■ Data extracts

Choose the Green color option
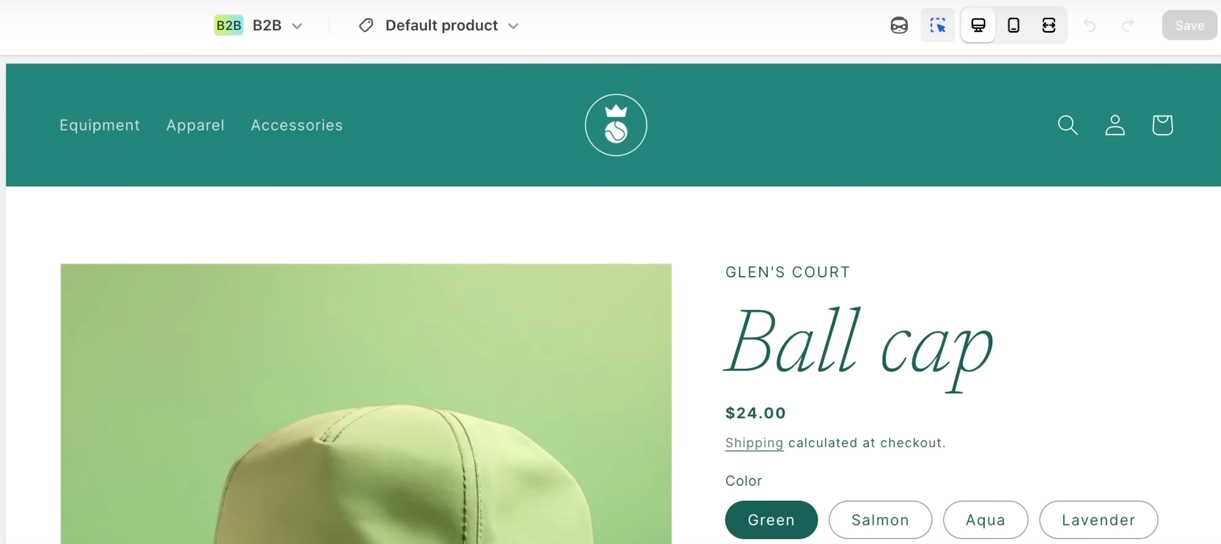Screen dimensions: 1221x544 [771, 520]
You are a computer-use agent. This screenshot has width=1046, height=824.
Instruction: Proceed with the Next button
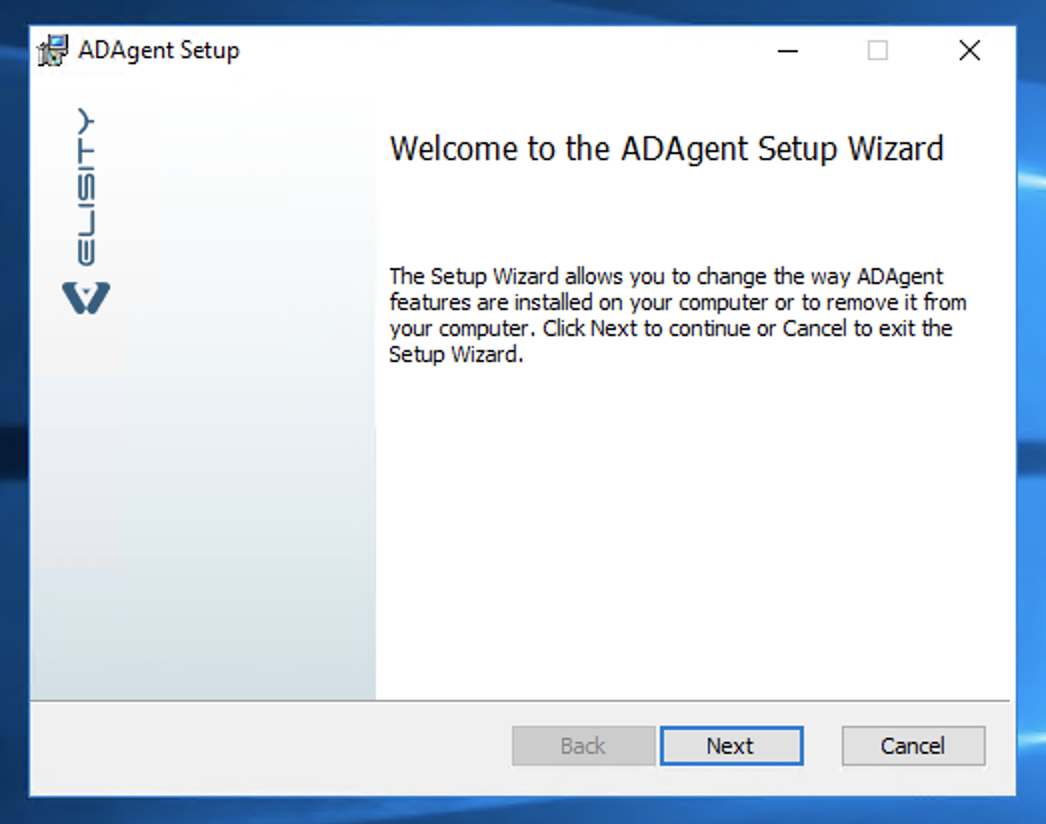pyautogui.click(x=731, y=745)
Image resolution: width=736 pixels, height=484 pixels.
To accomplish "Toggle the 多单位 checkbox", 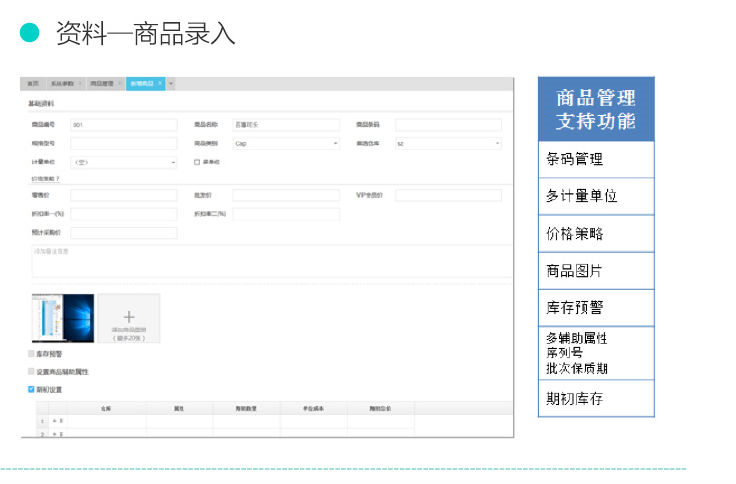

■ What you will do
Work out how many lines in the data hold the word "width"; reply with the number alone.

■ Task result
2